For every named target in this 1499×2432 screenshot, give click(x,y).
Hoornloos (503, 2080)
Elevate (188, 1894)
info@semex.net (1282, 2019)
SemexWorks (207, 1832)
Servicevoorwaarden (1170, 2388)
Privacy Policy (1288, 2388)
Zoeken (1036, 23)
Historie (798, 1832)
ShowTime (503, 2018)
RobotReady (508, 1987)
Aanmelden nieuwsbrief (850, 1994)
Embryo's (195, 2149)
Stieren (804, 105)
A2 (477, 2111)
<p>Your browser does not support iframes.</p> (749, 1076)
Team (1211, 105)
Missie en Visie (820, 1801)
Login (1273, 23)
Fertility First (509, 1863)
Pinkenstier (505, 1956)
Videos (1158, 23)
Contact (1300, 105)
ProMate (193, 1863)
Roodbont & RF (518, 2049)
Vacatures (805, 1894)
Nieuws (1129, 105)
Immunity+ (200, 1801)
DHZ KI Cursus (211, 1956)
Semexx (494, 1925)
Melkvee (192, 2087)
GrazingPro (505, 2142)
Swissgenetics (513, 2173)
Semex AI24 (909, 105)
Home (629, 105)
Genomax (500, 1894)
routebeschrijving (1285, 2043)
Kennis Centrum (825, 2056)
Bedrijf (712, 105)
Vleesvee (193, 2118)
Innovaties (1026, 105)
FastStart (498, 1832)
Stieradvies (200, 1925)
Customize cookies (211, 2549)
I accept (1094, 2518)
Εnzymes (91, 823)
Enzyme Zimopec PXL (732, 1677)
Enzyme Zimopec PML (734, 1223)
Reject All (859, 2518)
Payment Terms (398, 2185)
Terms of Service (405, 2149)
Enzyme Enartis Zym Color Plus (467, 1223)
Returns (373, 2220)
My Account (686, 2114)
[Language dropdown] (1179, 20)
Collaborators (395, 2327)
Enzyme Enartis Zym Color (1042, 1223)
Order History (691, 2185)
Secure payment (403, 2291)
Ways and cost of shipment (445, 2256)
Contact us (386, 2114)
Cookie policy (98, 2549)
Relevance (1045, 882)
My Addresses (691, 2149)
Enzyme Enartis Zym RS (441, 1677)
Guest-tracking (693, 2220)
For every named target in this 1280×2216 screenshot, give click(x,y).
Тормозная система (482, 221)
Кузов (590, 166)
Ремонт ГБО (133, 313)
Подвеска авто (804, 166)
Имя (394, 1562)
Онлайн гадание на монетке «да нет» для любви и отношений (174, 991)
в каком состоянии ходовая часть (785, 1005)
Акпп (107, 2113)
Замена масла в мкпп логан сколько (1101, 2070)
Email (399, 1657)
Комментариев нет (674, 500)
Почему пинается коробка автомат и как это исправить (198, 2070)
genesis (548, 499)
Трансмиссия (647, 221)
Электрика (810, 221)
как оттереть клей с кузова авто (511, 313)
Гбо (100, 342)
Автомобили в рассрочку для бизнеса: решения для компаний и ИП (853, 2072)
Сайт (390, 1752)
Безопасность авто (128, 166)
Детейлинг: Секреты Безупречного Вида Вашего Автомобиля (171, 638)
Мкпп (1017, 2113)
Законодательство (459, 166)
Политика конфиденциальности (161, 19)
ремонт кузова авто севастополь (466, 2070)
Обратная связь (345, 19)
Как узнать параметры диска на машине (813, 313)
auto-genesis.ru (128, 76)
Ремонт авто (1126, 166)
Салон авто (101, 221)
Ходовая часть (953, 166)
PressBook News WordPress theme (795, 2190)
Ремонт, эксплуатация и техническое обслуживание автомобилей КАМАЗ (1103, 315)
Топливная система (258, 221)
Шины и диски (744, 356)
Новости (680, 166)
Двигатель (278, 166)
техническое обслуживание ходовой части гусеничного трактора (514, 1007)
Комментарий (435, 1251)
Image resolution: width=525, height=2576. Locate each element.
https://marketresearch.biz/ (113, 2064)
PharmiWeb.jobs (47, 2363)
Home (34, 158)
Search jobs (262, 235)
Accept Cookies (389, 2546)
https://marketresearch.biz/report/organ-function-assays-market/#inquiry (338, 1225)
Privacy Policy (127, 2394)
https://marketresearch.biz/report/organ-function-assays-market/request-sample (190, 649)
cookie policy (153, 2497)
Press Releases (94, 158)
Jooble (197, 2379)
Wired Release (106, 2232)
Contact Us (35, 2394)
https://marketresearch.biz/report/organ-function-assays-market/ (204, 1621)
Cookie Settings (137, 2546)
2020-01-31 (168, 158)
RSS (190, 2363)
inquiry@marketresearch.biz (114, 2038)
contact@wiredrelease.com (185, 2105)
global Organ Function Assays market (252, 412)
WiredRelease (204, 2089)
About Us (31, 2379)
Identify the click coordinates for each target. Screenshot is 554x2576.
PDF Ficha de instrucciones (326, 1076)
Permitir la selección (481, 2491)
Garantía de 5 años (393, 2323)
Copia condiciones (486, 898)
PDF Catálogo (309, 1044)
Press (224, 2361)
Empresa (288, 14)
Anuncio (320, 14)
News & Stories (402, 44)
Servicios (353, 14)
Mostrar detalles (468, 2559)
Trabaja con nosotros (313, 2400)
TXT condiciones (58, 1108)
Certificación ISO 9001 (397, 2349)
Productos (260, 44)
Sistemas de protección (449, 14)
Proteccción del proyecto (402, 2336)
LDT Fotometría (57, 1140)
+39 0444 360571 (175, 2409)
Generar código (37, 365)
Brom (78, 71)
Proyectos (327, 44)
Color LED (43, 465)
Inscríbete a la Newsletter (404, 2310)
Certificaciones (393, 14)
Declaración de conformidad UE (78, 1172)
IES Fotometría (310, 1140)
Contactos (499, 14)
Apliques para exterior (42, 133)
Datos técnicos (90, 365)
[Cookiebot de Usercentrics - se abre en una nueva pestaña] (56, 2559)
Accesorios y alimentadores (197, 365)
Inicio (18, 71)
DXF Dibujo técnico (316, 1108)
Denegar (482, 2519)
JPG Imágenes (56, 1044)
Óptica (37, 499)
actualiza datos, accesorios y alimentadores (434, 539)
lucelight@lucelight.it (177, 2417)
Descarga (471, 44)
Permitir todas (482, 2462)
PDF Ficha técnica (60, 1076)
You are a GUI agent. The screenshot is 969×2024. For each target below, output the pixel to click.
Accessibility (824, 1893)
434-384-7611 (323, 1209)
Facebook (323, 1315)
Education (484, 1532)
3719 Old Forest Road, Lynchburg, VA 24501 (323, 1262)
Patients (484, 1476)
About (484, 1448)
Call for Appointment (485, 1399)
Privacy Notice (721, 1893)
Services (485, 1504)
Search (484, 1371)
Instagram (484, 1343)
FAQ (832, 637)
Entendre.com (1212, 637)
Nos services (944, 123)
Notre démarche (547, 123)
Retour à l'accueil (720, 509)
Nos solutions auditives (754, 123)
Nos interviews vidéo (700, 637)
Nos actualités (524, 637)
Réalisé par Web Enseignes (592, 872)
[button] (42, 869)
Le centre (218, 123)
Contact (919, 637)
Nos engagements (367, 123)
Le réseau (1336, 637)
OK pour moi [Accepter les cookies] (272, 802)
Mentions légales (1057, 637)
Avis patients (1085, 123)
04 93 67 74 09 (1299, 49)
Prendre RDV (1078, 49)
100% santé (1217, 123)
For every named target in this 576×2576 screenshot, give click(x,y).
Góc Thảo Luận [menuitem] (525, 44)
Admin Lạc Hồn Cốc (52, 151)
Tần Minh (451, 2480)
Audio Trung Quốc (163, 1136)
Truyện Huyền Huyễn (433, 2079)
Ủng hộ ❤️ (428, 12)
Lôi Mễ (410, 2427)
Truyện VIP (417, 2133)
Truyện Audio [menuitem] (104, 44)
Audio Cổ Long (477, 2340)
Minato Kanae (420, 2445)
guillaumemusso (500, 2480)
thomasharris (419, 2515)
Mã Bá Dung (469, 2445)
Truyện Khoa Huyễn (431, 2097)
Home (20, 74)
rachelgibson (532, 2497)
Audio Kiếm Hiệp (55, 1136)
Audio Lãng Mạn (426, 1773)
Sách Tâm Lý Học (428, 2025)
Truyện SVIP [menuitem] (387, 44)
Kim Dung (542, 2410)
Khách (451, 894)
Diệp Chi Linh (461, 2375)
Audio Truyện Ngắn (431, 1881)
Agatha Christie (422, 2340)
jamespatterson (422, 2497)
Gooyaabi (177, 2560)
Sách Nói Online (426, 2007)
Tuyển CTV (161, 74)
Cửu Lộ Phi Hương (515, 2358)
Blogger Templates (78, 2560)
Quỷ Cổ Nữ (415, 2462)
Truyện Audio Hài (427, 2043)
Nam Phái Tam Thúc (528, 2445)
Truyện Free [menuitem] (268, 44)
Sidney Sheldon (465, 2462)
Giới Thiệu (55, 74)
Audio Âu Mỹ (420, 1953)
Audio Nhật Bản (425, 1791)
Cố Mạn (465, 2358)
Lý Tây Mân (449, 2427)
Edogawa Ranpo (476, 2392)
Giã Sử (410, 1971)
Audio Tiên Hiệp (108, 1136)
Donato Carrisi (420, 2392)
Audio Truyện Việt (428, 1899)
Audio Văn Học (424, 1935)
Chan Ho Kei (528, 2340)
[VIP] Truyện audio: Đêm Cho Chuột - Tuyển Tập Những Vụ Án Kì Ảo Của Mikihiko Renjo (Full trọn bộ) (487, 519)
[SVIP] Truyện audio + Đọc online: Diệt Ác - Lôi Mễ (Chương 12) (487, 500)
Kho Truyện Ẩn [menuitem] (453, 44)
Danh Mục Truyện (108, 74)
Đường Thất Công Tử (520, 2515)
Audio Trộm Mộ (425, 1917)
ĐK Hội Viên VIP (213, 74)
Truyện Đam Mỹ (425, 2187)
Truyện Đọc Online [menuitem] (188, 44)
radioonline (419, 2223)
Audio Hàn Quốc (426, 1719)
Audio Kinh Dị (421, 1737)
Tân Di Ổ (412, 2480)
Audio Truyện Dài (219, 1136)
--
- _What is required_: Copy range, inclusive: the line holding "Privacy Policy (1288, 2388)" to the line holding "Ways and cost of shipment (445, 2256)". Reproduce exactly those lines of the records above and no others.

- _Finished exercise_:
Privacy Policy (1288, 2388)
Zoeken (1036, 23)
Historie (798, 1832)
ShowTime (503, 2018)
RobotReady (508, 1987)
Aanmelden nieuwsbrief (850, 1994)
Embryo's (195, 2149)
Stieren (804, 105)
A2 (477, 2111)
<p>Your browser does not support iframes.</p> (749, 1076)
Team (1211, 105)
Missie en Visie (820, 1801)
Login (1273, 23)
Fertility First (509, 1863)
Pinkenstier (505, 1956)
Videos (1158, 23)
Contact (1300, 105)
ProMate (193, 1863)
Roodbont & RF (518, 2049)
Vacatures (805, 1894)
Nieuws (1129, 105)
Immunity+ (200, 1801)
DHZ KI Cursus (211, 1956)
Semexx (494, 1925)
Melkvee (192, 2087)
GrazingPro (505, 2142)
Swissgenetics (513, 2173)
Semex AI24 (909, 105)
Home (629, 105)
Genomax (500, 1894)
routebeschrijving (1285, 2043)
Kennis Centrum (825, 2056)
Bedrijf (712, 105)
Vleesvee (193, 2118)
Innovaties (1026, 105)
FastStart (498, 1832)
Stieradvies (200, 1925)
Customize cookies (211, 2549)
I accept (1094, 2518)
Εnzymes (91, 823)
Enzyme Zimopec PXL (732, 1677)
Enzyme Zimopec PML (734, 1223)
Reject All (859, 2518)
Payment Terms (398, 2185)
Terms of Service (405, 2149)
Enzyme Enartis Zym Color Plus (467, 1223)
Returns (373, 2220)
My Account (686, 2114)
[Language dropdown] (1179, 20)
Collaborators (395, 2327)
Enzyme Enartis Zym Color (1042, 1223)
Order History (691, 2185)
Secure payment (403, 2291)
Ways and cost of shipment (445, 2256)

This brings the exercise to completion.